Grounds for Change

Grounds for Change

Let’s start the new year by being adults and facing a certain situation squarely: coffee making isn’t quite yet the most sustainable proposition on Earth. We may love it dearly (oh, yes) but like our favorite crazy relative, it’s got some issues. Take, for example, all those grounds.

After their sweet perfect essence is artfully extracted, there’s very nearly as much as there was, to begin with. At home, we can compost these tiny piles of sweetly roasted heaven and feed our lawns and gardens with what comes. But what if, say, you’re a big happy coffee company making cold brew by the custom kettle-load?

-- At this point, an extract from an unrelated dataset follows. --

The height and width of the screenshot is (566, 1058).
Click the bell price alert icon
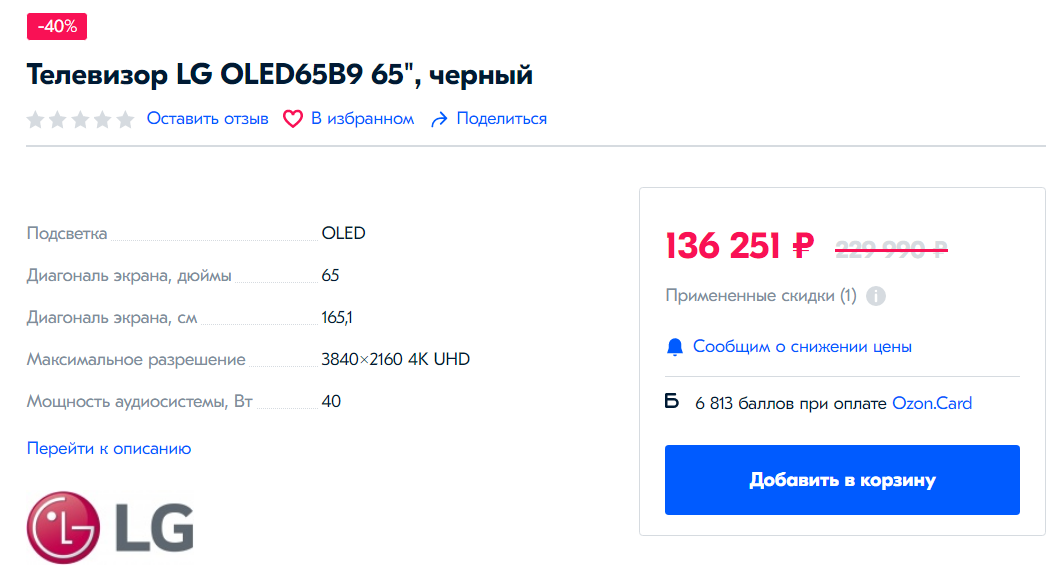(675, 347)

Proving that coffee and creativity go hand in hand, our British friends at bio-bean have come up with an impressive answer: take all those grinds and turn them into… fuel?

Indeed. They’re working with waste haulers and others to collect spent coffee grounds from cafes and manufacturers all over the United Kingdom. Once delivered to the world’s first coffee waste recycling facility, the mad geniuses at bio-bean somehow (science? alchemy? magic?) transform them into various forms of fossil fuel-free energy anyone can use.

Ground or not, this is no hill of beans either. Bio-bean is processing 50 kilotons a year—that’s one in ten cups of coffee drunk in the U.K.—into bio-pellets for heating building and bio-logs that burn longer, cleaner, and hotter than wood in fireplaces and wood stoves. Next up are bio-diesel and biochemicals. Who knows? Maybe soon our favorite beverage willpower not just our own days but the whole world, too.

At this point, all this high-energy good stuff is only available in the U.K., but that doesn’t make this anything less than a winning tale in more ways than one—coffee makers and waste collectors save money by producing and dumping less waste; and the environment gets a zero-waste, carbon-neutral energy source that reduces greenhouse gas emissions. The rest of us get a cup with cream, not guilt.

Talk about waking up and smelling the coffee. We’ll take ours by the light of the bio-bean fire, thank you.